> **Extrait**:
::::::
Il est toujours assez drôle de fouiller du côté des étymologies lorsqu’un titre nous intrigue. Entre la matérialité concrète du pistage et l’impossibilité physique du « fabuleux » qui par ses capacités sort justement de l’ordinaire, nous sommes titillés par l’intitulé de la « conférence performée » proposée par la Compagnie L’Imaginarium, Pister les créatures fabuleuses. « Pister » vient de « broyer, piler » (d’où le célèbre « pistou » provençal), avant de nommer les lignes provoquées par les empreintes des pieds des chevaux sur le sol d’un manège. « Créature » est une « chose créée » (du latin creatura). Enfin, « fabuleux », dérivé de « fabula » (l’ancêtre de la fable), composé à partir du verbe « fari », c’est-à-dire parler puis raconter. Le « fabuleux » est donc quelque chose qui se raconte, bref, déjà littéraire par nature. Les créatures fabuleuses résident d’abord au cœur des récits, créées par eux, malaxées par le langage.
::::::
> **Consignes**:
1. Répondez en une ligne à chaque question sur l'extrait consacré aux créatures fabuleuses.
(a) Quelle compagnie propose la « conférence performée » ?
(b) De quel mot latin vient « créature » ?
(c) De quel verbe « fabula » est-il composé, et quel est le sens de ce verbe ?
2. Rédigez la suite de l'extrait sur les créatures fabuleuses, à partir de sa dernière phrase.

> **Données fournies**:
::::::
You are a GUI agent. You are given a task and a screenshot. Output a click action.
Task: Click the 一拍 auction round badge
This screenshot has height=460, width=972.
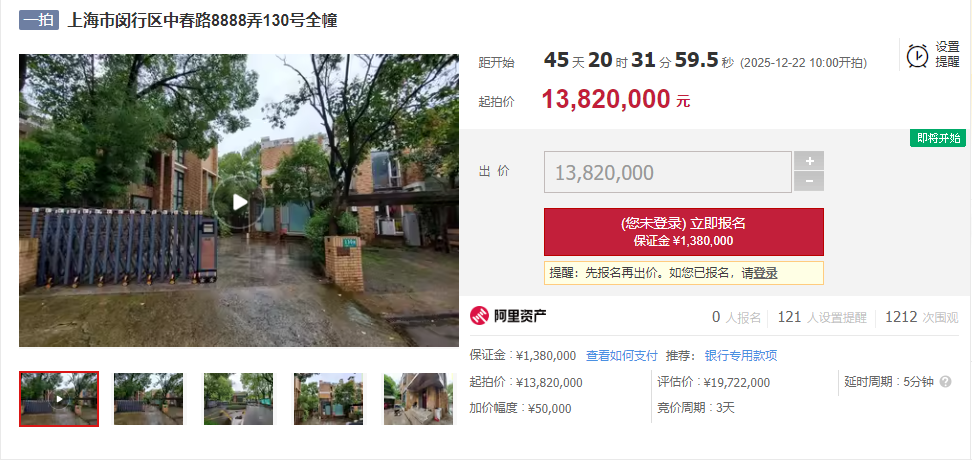[x=38, y=20]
::::::
> **Réponses détaillées**:
1.
(a) La Compagnie L'Imaginarium.
(b) Du latin creatura.
(c) Du verbe « fari », qui signifie parler puis raconter.

2.
Sur la piste animale
C’est en littéraire et en passionné de l’univers du vivant que Baptiste Morizot, maître de conférences à l’université d’Aix-Marseille, réfléchit dans son ouvrage Sur la piste animale (paru en 2018) sur les animaux qui hantent les contes pour enfants, la construction de leurs représentations. Peu de personnes peuvent se vanter d’avoir vu dans leur espace naturel loups, ours polaires ou grizzlys, seules leurs traces restent à la portée des observateurs. Que n’imagine-t-on pas à partir d’elles ? Comment les décrypter, reconstituer physionomies, activités, état d’esprit ? De ce livre passionnant, la compagnie L’Imaginarium a concocté un spectacle prenant dans une adaptation et mise en scène de Pauline Ringeade. Peu à peu, la conférence s’illustre de sons, de courses, d’élans, de détours, d’arrêts brusques, de pas précautionneux, de sauts, de rires, de chuchotements, nimbés des variations de la luminosité. Traces découvertes de jour, exploration des cacas (ah ! que d’informations ne livrent-ils pas !), veilles à l’affut, jumelles de vision nocturne, attentes, échecs, patience, voyages jusqu’au Canada ou en Australie… Tout un paysage se déploie, rend sensible l’invisible en enquêtes que ne renierait pas Sherlock Holmes. L’imagination est rejointe par le raisonnement, l’intuition s’aiguise au filtre de la science, le fantastique est le réel finalement. Eléonore Auzou-Connes nous entraîne à sa suite, voici renards, oiseaux, loups, surtout des loups. On les suit au bord d’une rivière, on les voit pêcher les écrevisses, flirter, jouer, transmettre leur savoir à leurs enfants. Des êtres fabuleux font aussi leur apparition, aujourd’hui, en raison du changement climatique. Croisement entre ours polaire et grizzli, le Pizzli est une nouvelle créature que les Inuits ont baptisée Nanulak (combinaison de Nanuk, ours polaire, et Aklak, grizzli). Quoi ? Eléonore Auzou-Connes est une comédienne ! C’est ce que les enfants de l’assistance découvrent lors du bord de scène au cours duquel ils se passionnent. La magie ne s’éteint pas pour autant. Vive la curiosité !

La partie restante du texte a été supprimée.